The Power Of Singing


joey

At Beth El Shabbaton, Joey Weisenberg will empower guests to unlock their musical and spiritual potential.

(originally published in the Detroit Jewish News)

To harness the community-building power of singing, Temple Beth El of Bloomfield Township welcomes the young and the young at heart to lend voices both harmonious and imperfect to a Shabbaton featuring renowned musician Joey Weisenberg. The uplifting event will be Feb. 26-27 at the Bethel Community Transformation Center (BCTC), 8801 Woodward Ave., the former home of Temple Beth El in Detroit.

Weisenberg, 34, the creative director of the New York-based Hadar Center for Communal Jewish Music and author of Building Singing Communities, will introduce melodies and methods of singing that blend Old World Chassidic niggunim with old-time American flair.

Working in the context of Renewal Judaism, Weisenberg has worked for the past decade to empower communities around the world to unlock their musical and spiritual potential, and to make music a lasting and joy-filled force in shul and in Jewish life. Now residing in Philadelphia with his wife and four young children, Weisenberg grew up in Milwaukee in a family with Midwestern roots that trace back to before the Civil War.

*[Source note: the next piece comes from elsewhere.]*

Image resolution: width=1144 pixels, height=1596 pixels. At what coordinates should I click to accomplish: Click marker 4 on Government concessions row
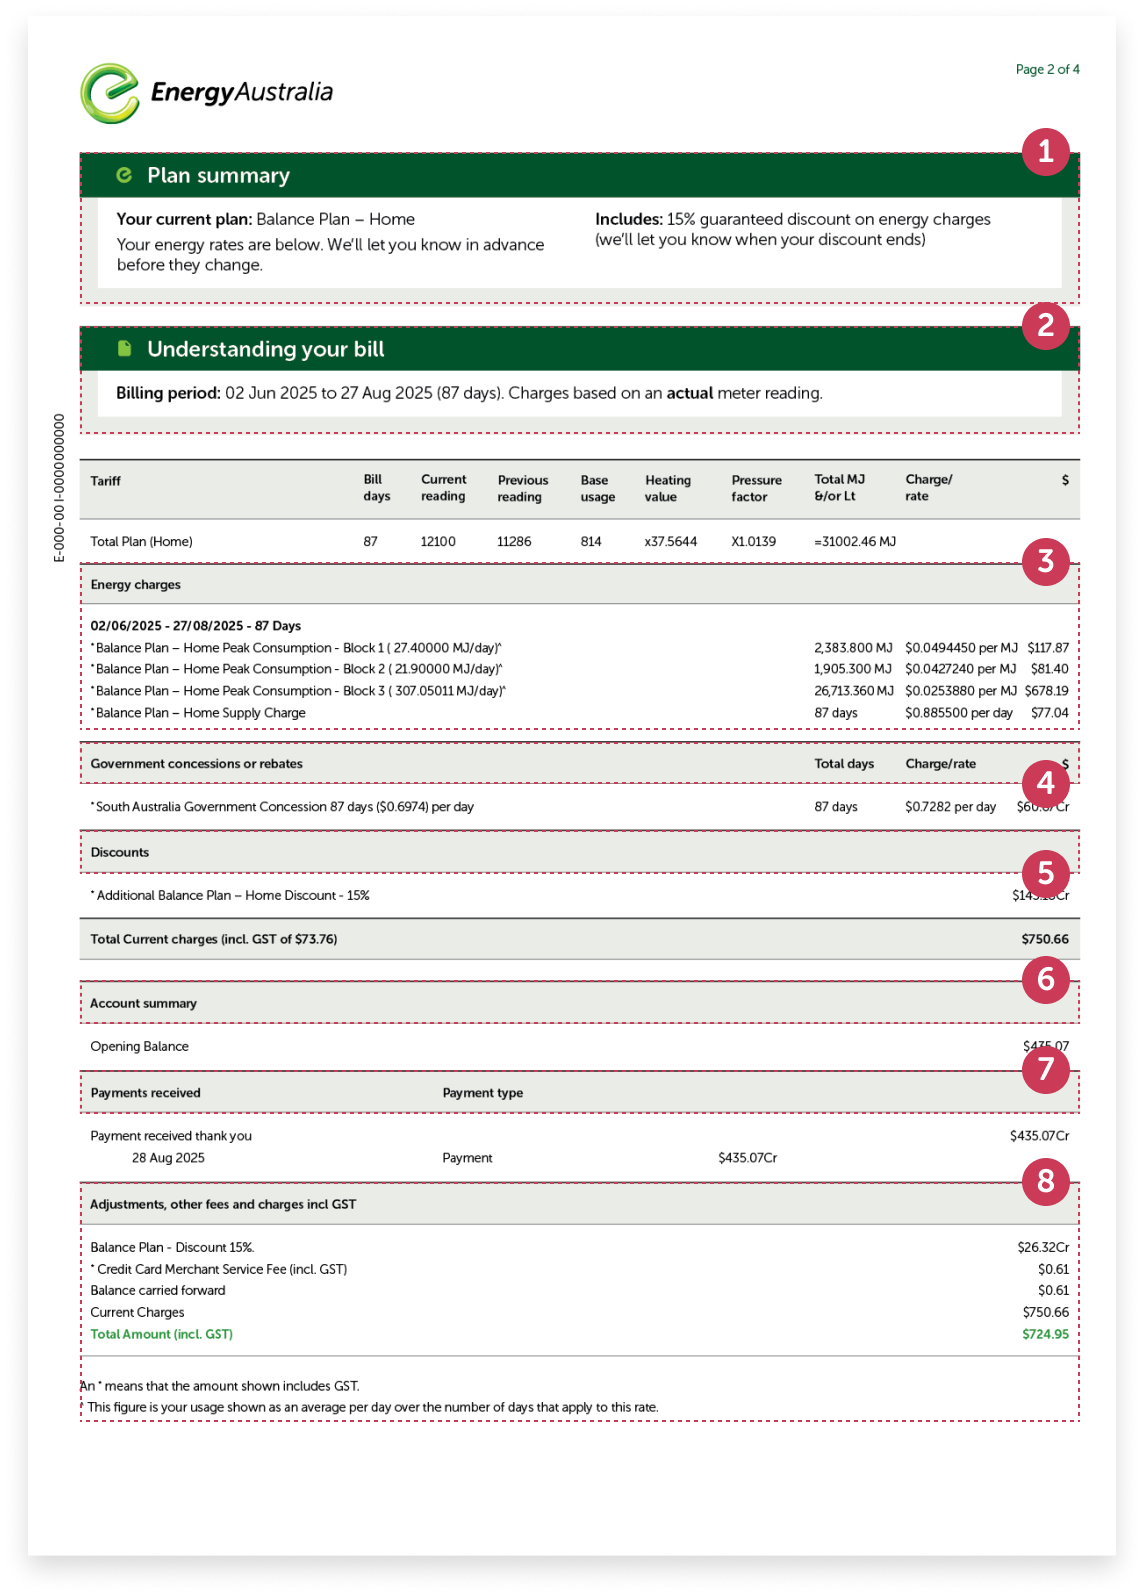pos(1045,782)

His parents were both trained musicians, and he grew up listening to classical piano from his mother as well as classical flamenco guitar from his father. Raised in a multi-generational traditional Jewish home, he remembers going to Shabbat services with his grandfather in nine different synagogues that spanned the spectrum of Jewish observance.

“My grandfather taught me there is something to be taken and learned from every denomination of Judaism,” said Weisenberg, who ditched a pre-med program at Columbia University to pursue the life of a professional musician, composer and teacher. “Above all, people connect to music because it does not speak in dogma but instead speaks in the language of the soul. [Singing] is the way we all become a collective heart, and we all become strings of David’s Harp in harmony.”

 

 

BRINGING PEOPLE TOGETHER

Weisenberg’s musical career started with playing guitar as a studio recording session artist and then touring the country and parts of the globe with musicians playing Brazilian samba, American blues and Klezmer.

After a while, he wanted to see what would happen if he moved the singing and playing music offstage to be where the people are, and to bring the audience into joining in with song. As he travels around the country teaching Jewish communities how to energize prayer through singing, including pockets of Jews in Alaska, Weisenberg wants to dislodge the notion that music and singing is just for kids.

“Some of the best teachers I have learned music with are two and three generations older than me,” Weisenberg said.

Rachel Rudman, 28, Temple Beth El program director, says the Shabbaton, the first of its kind in Detroit, is a way to “create bridges between suburban synagogues and younger, urban Jews.”

She said hosting the Shabbaton in the historic Beth El building enables TBE to reach out to millennial Jews seeking a neutral space to practice a highly spirited form of Jewish prayer. Weisenberg can deliver just the thing, she said.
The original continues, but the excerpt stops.